In recent years the Internet has grown so fast that E-businesses are becoming highly profitable. Internet database systems provide business information from which an unprecedented number of customers may access. With the drastic growth of Internet users, the demand for higher system throughput becomes urgent. Replicated database systems have attracted considerable attention due to their apparent advantages of improved data availability and system scalability. In a replicated database system, identical copies of data objects are kept in multiple geographically distributed sites to provide nearby customers with fast and easy accesses. The multiple copies of data objects also provide a much more reliable information service against system outages, which might otherwise cause severe losses in E-businesses, such as online stock trading systems. However, while the replication paradigm brings the benefit of quick response to read-only operations, it does cause new problems—the workload of updates in each site increases proportionally to the number of replicas of data objects. It has been discussed that the deadlock rate has a cubic growth versus the number of replicas. This implicates that two-phase locking, the most commonly used locking-based concurrency control method, cannot meet the increasing needs of high performance in today's Internet database systems such as online shopping systems, stock trading systems, etc.
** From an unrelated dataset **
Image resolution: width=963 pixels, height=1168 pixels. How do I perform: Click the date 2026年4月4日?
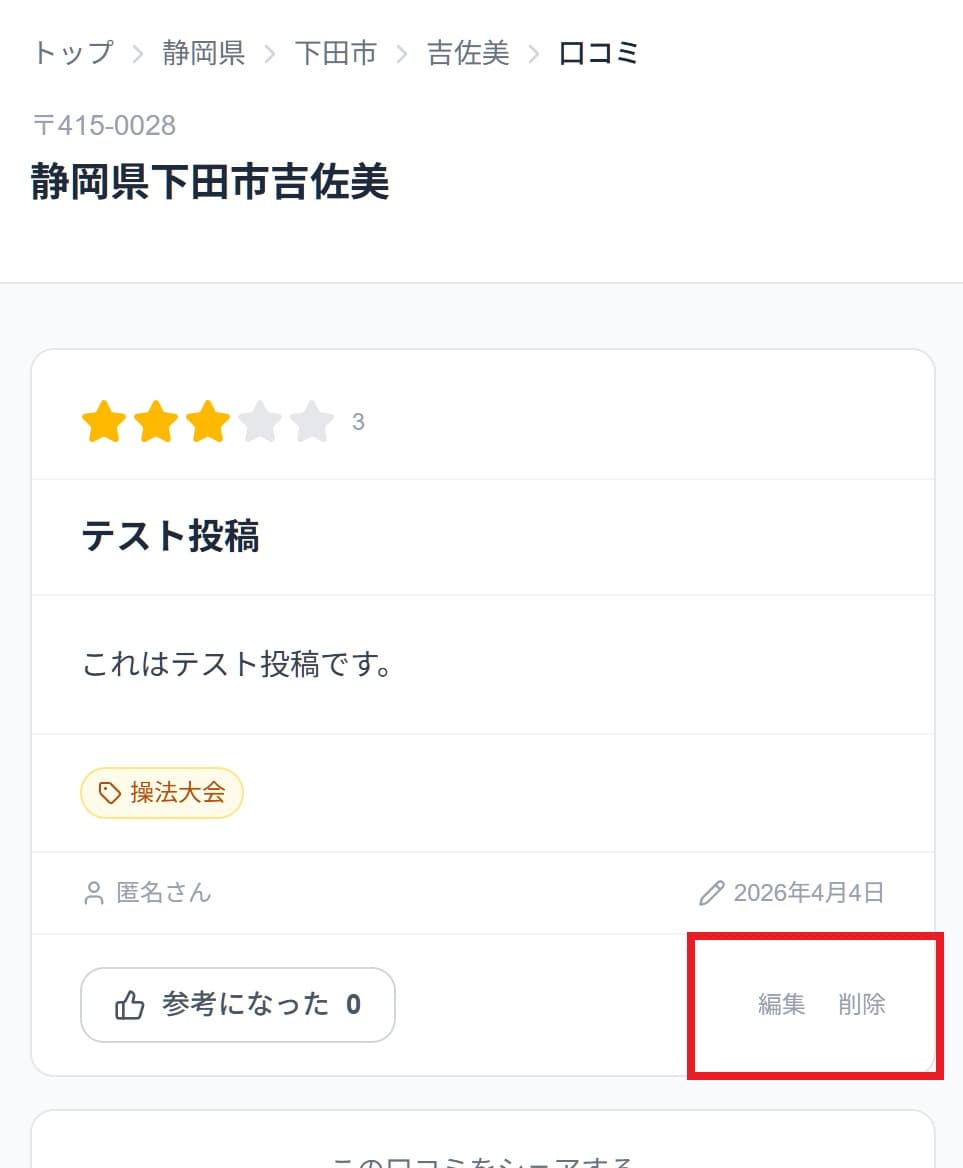click(x=809, y=891)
The relative performance of three different approaches for concurrency control, i.e., blocking-based, immediate-restart, and optimistic, under a variety of modeling assumptions have been studied. In the blocking-based approach, transactions set read locks on objects that they read, then upgrade the read locks to write locks for the objects that they also write. When a lock request is denied, the requesting transaction is blocked. Wait-for-graph is used for deadlock detection. In the immediate-restart approach, transactions lock the objects in the same way as in the blocking-based approach, but they are aborted immediately when a lock request is denied. In the optimistic approach, transactions are allowed to be executed unhindered and are validated only after they have reached their commit points, but they are restarted if any object they read has been written by other committed transactions. The conclusion is that a concurrency control method that tends to conserve physical resources by blocking transactions, such as S2PL, out performs immediate-restart and optimistic methods for medium to high levels of resource utilization. In an environment of sufficient resources of CPUs and disks, an optimistic method is a better choice in terms both system throughput and transaction response time.
With the fast progress of technologies, the available resources may no longer be a bottleneck, e.g., CPU speed increases drastically and the costs of disks and CPUs are dropping quickly. Thus, optimistic approaches seem more promising than ever. It has been proposed that a hybrid two-phase concurrency control method be used wherein, in the first execution phase an optimistic concurrency control method is used, and in the restart phase a conservative 2PL is used. With such a method it was found that, statistically, transactions intend to access the same dataset as before, if they are restarted due to access conflicts. With the access invariance property, this method ensures, at most, one transaction re-execution. This eliminates the repeated restart problems in optimistic concurrency control methods and makes transaction response time more predictable.